Moscú envió un asesor especial que examinó el amplio diagrama desplegado sobre mi escritorio, y como un autómata que señala una falla en la máquina, dijo: «Por supuesto, usted necesitará un malina mientras se desarrolla la operación». Me sentí desconcertado. Malina es una palabra rusa que significa frambuesa, pero sin duda nuestro amigo del KGB no estaba aludiendo a un postre de frutas. Resultó que estaba utilizando la palabra que en germanía significa burdel, allí donde nuestros agentes llevarían a los funcionarios asequibles de la conferencia, para gozar un poco de la buena vida.

Eso fue varios años antes de que yo definiera una estrategia clara para aprovechar el sexo en el espionaje, pero no deseaba permitir que mi colega soviético pensara que yo era una persona tan ingenua. Con rapidez vertiginosa convertimos una pequeña casa en las afueras, al sur de Berlín Oriental, que usábamos a veces como una combinación de burdel y madriguera política, con aparatos de escucha en la sala de estar y una cámara con una lámpara infrarroja ocultas en la instalación de luz del dormitorio. En aquellos tiempos estos sistemas eran muy primitivos, y por eso el fotógrafo tuvo que introducirse en el minúsculo armario del dormitorio y permanecer allí hasta que se habían retirado las personas a las cuales observaba.
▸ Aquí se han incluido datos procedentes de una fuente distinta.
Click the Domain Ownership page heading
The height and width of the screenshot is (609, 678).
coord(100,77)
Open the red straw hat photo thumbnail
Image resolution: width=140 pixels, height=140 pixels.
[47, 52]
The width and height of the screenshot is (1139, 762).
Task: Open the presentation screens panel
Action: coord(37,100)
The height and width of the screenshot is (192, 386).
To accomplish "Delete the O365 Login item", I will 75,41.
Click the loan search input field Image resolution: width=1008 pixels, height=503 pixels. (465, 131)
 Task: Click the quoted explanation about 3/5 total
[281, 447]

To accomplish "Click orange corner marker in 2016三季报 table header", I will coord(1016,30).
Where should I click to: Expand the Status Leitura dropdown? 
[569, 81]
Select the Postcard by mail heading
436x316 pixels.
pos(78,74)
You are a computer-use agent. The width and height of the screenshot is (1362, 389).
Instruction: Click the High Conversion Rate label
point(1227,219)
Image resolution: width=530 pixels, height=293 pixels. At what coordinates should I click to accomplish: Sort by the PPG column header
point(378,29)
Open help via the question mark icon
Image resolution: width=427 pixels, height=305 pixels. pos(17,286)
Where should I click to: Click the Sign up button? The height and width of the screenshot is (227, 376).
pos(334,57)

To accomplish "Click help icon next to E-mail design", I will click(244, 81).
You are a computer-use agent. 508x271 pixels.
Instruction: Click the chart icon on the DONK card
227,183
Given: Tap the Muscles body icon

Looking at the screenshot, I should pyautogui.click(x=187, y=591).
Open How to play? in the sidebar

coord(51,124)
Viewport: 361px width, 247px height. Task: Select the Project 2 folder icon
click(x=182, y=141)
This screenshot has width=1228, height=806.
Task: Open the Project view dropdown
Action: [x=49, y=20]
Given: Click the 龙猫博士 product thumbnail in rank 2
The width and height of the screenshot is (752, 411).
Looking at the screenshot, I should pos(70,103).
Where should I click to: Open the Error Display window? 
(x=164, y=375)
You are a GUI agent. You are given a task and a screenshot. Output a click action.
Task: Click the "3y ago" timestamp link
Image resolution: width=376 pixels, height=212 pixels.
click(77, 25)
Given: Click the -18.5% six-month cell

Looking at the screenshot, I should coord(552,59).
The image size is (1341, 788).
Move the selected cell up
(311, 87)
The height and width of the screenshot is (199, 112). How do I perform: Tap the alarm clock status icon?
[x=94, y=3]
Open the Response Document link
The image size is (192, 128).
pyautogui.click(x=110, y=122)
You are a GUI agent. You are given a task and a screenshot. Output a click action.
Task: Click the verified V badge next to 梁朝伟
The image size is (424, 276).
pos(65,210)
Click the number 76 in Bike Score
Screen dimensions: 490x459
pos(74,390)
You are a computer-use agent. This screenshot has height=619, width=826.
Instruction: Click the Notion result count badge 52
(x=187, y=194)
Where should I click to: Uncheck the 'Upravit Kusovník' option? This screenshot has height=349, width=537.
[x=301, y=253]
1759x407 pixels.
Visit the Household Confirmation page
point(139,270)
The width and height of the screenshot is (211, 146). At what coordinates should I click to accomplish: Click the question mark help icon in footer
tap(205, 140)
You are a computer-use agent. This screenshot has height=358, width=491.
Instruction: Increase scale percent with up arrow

El problema siguiente era encontrar a las damas. Abordamos a un alto funcionario policial que había sido jefe de la brigada del vicio en Berlín. Aunque pueda parecer extraño, el control de la prostitución y la pornografía era una labor compartida por el Este y el Oeste entre 1945 y 1949. Era un policía veterano que conocía todos, los refugios de las prostitutas —dónde podía encontrárselas—, ahora que la profesión más antigua del mundo había pasado a la clandestinidad en nuestro nuevo y puritano Estado. Por desgracia, nos llevó a la zona de la Mulackstrasse, que siempre había sido el nivel más bajo del mercado berlinés en el negocio de la venta de carne humana. Mi jefe, que después de una vida dedicada al espionaje era inconmovible en estos asuntos, me telefoneó para trasmitirme el sombrío mensaje: «Usted no aceptaría participar en eso aunque le pagaran encima».

En contradicción con la ideología, tuvimos que basarnos en los instintos de la libre empresa. En un bar de la Karl Marx-Allee encontramos a algunas jóvenes atractivas que, pese a que se ganaban decentemente la vida de día, estaban dispuestas, en beneficio de la Patria socialista, a obtener ingresos menos honorables por la noche. El plan era enviar veintenas de agentes a los locales de Berlín Occidental donde se reunían los periodistas, y a los restaurantes y bares que funcionaban en las proximidades del Ministerio de Relaciones Exteriores. Las muchachas debían invitar a los funcionarios y a los consejeros a beber unas copas, y si la noche parecía promisoria, debían llevarlos a participar de una «pequeña fiesta» en la «malina», donde la compañía femenina estaba garantizada.

Hasta allí, todo se desarrolló bien. Pero en mitad de la noche me llamaron por teléfono, para comunicarme «noticias imprevistas». El ama de la casa había exigido una inspección sanitaria exhaustiva, y había descubierto que una de las muchachas era menos limpia que lo que ella afirmaba: tenía ladillas. Ordené que la retirasen de la operación.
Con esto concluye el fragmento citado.